In modern offices where CCTV is ubiquitous and partition walls are flimsy there is an obvious risk of commercially sensitive conversations being overheard. In a guideline decision, the High Court pondered the legal consequences of such an incident.
Two executives of a technology acquisitions business were engaged in negotiations with a view to purchasing a target company. The case concerned events during an office meeting between them and the target's then CEO. When the latter stepped out of the room, the executives said that they had held an unguarded and candid conversation of a commercially sensitive nature.
The CEO was alleged to have overheard the conversation and the executives and their business succeeded in obtaining an interim injunction against him, restraining him from disclosing what he had heard to third parties. In their underlying claim, they alleged breaches of confidence and data protection legislation together with misuse of private information.
In his defence, the CEO said that he could hardly help but overhear the conversation through a thin partition wall. There was nothing covert about a CCTV bubble in the ceiling of the meeting room and the executives were warned that CCTV was in operation when they entered the building. He in any event denied that he had a video or audio recording of the conversation, that the conversation was confidential or that he had threatened to disclose what he had heard to others.
Ruling on the matter, the Court emphasised that the proceedings were at an early stage and that it was making no definitive findings of fact. It ruled, however, that the executives were likely to succeed in establishing that parts of their conversation were confidential and that the CEO heard what they said. It was likely that the CEO was watching a livestream from the CCTV bubble during his absence from the room at the same time as listening to the executives through the wall. He stored a souvenir of the alleged surveillance on his mobile phone in the form of a screenshot from the livestream.
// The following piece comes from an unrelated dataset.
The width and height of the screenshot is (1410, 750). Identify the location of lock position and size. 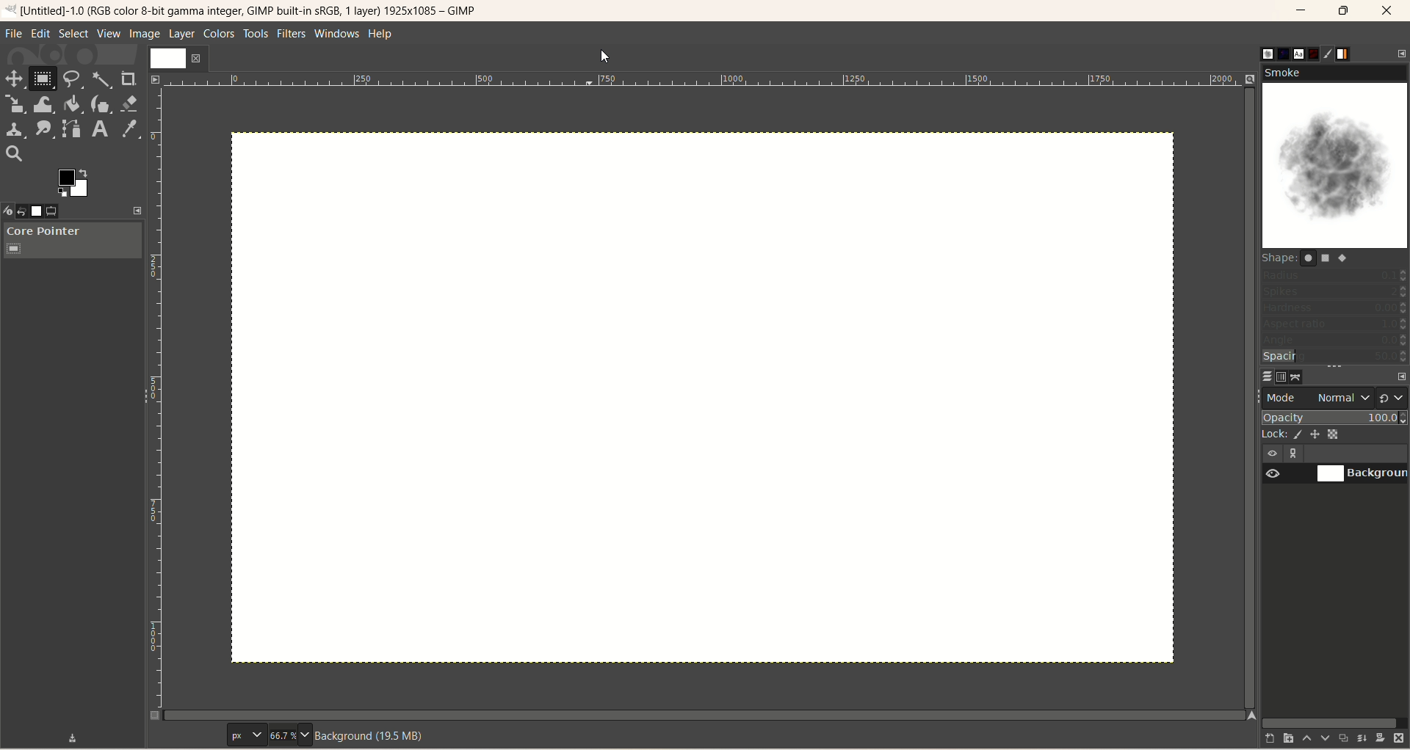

The Court emphasised the important public interest in protecting the confidentiality of private and commercially sensitive information. Whether or not the CEO was actively eavesdropping, the Court noted that the duty of confidence does not arise only when a person actively seeks out private and confidential information. Anyone who is on notice that information they receive is of a confidential nature may be subject to such a duty.
Disclosure of the contents of the executives' private discussion to others, whether or not relayed accurately or truthfully, was likely to be detrimental to them and their business. The Court could see no countervailing public interest in favour of such disclosure. The injunction was extended in modified form so that it covered only those aspects of the conversation likely to be viewed as confidential.